Smart Buildings verändern den US-Gewerbeimmobilienmarkt

Juni 1, 2026

Moderne Gebäudeautomationssysteme entwickeln sich zunehmend zu zentralen Daten- und Managementplattformen für Gewerbeimmobilien. Während Building Automation Systems (BAS) ursprünglich vor allem zur Steuerung von Heizungs-, Lüftungs- und Klimaanlagen eingesetzt wurden, umfassen aktuelle Lösungen heute zahlreiche weitere Funktionen – von Beleuchtung, Zutrittskontrolle und Brandschutz bis hin zu Energiemanagement, Mieter-Apps und Ladeinfrastruktur für Elektrofahrzeuge.
Nach Einschätzung von Future Market Insights liegt eines der größten kurzfristigen Potenziale in der belegungsabhängigen Optimierung von Gebäuden. Werden Echtzeitdaten zur Raumnutzung in das Gebäudeautomationssystem integriert, können Temperatur, Lüftung und Beleuchtung dynamisch an die tatsächliche Nutzung angepasst werden. Datenquellen reichen dabei von Kalenderanwendungen und Zutrittskontrollsystemen bis hin zu WLAN-Analysen und speziellen Belegungssensoren. Laut Fallstudien des Energy-Star-Programms der US-Umweltschutzbehörde EPA lassen sich dadurch Energieeinsparungen von 20 bis 30 Prozent erzielen.
Mit der zunehmenden Vernetzung wachsen jedoch auch die Anforderungen an die Cybersicherheit. Moderne BAS-Plattformen sind heute häufig IP-basiert und ermöglichen Fernzugriffe. Dadurch rücken sie stärker in den Fokus von OT-Sicherheitsstrategien. Der Cyberangriff auf eine Wasseraufbereitungsanlage in Oldsmar, Florida, im Jahr 2021 verdeutlichte die Risiken vernetzter Infrastrukturen. Zwar existieren inzwischen Sicherheitsrichtlinien des US-amerikanischen National Institute of Standards and Technology (NIST), die Umsetzung entsprechender Schutzmaßnahmen erfolgt jedoch noch uneinheitlich.

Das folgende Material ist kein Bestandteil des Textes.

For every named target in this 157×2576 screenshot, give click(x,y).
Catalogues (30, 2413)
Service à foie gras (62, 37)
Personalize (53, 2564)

Ein weiterer Diskussionspunkt betrifft die Eigentumsrechte an Gebäudedaten. Moderne Gebäudeautomationssysteme erfassen umfangreiche Informationen über Nutzungsmuster und Belegungsdaten. Noch weitgehend ungeklärt ist, ob diese Daten dem Gebäudeeigentümer, dem Betreiber, dem Mieter oder dem Systemanbieter gehören. Die Antworten auf diese Fragen könnten künftig erhebliche Auswirkungen auf Datennutzung, Versicherungen und Geschäftsmodelle haben.
Besonders dynamisch entwickelt sich derzeit der Modernisierungsmarkt. Da ein Großteil der weltweiten Gewerbeimmobilien vor der Einführung moderner Gebäudeautomationssysteme errichtet wurde, entsteht ein erheblicher Bedarf an Nachrüstlösungen. Neue drahtlose Sensortechnologien, Edge-Computing-Systeme und cloudbasierte Plattformen erleichtern die Integration in bestehende Gebäudestrukturen erheblich.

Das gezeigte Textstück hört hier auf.